The images for Figs 6 and 7 are incorrectly switched. The image that appears as Fig 6 should be Fig 7, and the image that appears as Fig 7 should be Fig 6. The figure captions appear in the correct order. In S3 Fig the bottom colony is missing the ΔlytF label. Please view the correct figures here.
Wild type and LDAR mutants were spotted in a perpendicular pattern, cross-wise to each other- B. subtilis (vertical) and S. Mg1 (horizontal). (Left) Strains of B. subtilis with yfiJ+ (PDS0571) have flat, immotile colonies. Proximal to S. Mg1, the colonies are lysed and degraded. (Right) Strains of B. subtilis with the LDAR allele yfiJA152E (PDS0572) develop heterogeneous colonies, having wrinkled surfaces and motile outgrowths.

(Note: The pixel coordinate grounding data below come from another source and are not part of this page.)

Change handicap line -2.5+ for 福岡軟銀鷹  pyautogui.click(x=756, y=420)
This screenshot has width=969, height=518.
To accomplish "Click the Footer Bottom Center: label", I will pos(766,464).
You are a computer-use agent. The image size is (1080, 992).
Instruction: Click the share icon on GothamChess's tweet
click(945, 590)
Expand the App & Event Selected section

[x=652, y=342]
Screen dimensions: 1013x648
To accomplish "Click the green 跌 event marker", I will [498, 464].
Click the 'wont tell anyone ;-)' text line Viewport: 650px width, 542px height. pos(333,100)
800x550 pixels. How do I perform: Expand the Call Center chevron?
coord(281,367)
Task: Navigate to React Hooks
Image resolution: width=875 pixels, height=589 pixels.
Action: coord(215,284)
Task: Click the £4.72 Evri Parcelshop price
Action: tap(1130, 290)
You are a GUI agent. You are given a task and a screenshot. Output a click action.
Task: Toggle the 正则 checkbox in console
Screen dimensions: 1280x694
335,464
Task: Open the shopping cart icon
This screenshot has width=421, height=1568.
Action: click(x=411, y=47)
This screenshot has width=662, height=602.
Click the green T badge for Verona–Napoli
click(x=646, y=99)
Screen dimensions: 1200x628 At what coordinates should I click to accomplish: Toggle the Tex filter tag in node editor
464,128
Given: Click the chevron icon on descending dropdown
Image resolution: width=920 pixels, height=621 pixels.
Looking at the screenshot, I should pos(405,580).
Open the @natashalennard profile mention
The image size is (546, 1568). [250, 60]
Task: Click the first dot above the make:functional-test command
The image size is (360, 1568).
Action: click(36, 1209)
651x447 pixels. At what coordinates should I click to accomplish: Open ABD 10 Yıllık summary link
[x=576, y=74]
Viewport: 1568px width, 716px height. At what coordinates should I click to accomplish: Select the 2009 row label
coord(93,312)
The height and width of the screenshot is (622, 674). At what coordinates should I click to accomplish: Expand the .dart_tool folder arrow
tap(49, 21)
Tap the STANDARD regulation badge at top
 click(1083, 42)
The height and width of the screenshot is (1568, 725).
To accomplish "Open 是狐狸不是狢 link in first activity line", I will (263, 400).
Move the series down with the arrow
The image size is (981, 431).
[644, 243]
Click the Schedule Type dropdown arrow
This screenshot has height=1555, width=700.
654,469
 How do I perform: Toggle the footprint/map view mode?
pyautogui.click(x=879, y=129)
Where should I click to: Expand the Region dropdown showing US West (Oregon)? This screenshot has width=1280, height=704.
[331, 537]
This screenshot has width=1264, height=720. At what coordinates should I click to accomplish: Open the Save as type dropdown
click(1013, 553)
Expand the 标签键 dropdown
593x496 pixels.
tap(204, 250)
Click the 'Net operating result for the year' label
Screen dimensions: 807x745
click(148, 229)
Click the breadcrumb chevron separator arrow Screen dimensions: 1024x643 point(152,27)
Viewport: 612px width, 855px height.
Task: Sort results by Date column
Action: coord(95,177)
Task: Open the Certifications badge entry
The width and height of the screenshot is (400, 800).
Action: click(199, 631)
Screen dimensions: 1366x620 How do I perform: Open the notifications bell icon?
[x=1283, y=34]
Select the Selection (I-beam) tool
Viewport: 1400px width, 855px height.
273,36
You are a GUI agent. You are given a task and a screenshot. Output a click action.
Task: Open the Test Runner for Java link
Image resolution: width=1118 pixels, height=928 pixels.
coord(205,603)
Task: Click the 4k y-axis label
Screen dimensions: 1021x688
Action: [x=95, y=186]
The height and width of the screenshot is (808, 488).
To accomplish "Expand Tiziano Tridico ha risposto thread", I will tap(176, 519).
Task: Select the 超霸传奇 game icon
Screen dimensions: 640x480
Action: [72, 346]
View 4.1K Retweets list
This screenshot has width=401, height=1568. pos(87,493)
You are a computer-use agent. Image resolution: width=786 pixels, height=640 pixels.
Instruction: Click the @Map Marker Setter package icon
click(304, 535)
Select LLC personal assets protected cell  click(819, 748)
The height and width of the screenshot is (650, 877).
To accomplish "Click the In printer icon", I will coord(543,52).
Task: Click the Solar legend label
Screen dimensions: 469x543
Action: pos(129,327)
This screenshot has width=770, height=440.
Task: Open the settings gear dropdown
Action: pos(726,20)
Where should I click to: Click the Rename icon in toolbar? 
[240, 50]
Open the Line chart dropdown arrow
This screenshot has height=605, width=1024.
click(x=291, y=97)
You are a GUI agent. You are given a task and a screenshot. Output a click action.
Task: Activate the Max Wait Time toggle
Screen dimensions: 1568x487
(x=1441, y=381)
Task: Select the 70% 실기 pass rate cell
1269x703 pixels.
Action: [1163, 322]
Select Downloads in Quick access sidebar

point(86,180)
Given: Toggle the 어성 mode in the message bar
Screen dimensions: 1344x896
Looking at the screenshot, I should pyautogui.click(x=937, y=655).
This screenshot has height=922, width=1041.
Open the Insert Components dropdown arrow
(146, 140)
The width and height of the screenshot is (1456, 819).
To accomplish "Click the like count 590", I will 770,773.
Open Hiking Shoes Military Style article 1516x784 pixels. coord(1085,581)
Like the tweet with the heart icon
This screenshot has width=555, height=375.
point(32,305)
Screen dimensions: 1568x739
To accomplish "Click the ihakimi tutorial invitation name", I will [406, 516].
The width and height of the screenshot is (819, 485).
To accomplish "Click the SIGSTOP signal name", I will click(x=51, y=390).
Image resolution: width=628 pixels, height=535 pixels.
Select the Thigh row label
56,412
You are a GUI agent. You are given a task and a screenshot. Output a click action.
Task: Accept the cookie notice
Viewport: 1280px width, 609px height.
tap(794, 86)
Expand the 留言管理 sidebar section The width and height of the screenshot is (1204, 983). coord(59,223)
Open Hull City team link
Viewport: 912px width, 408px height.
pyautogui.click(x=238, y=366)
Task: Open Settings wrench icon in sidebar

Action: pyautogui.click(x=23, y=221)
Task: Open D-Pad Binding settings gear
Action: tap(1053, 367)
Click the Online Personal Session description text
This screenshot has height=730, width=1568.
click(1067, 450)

Notably, the colonies of yfiJA152E B. subtilis near S. Mg1 have a distinctive spreading morphology. Plates were photographed after 96 hours co-incubation on MYM + 1.5% agar. Plates represent duplicate experiments.
Genes involved in biofilm formation (epsH, sinR, and degU) and motility (sigD) were deleted from strains with either (a) yfiJ+ (PDS0571) or (b) the LDAR allele yfiJA152E (PDS0572). In all cases, the biofilm and motility mutant strains were sensitive to lysis with wild-type yfiJ and were resistant to lysis with yfiJA152E. All cultures place S. Mg1 on the left and B. subtilis on the right. Colonies were photographed after 72 hours co-incubation with S. Mg1 on MYM medium. Images are representative of triplicate samples. Scale bar is 5 mm.
There is an error in the NCBI BioProject Accession number in the Data Availability Statement and in the RNA-seq section of the Materials and Methods. The correct Accession number is PRJNA295934.
Supporting Information
S3 Fig. Genes predicted to be repressed by YfiK are not responsible for LDA.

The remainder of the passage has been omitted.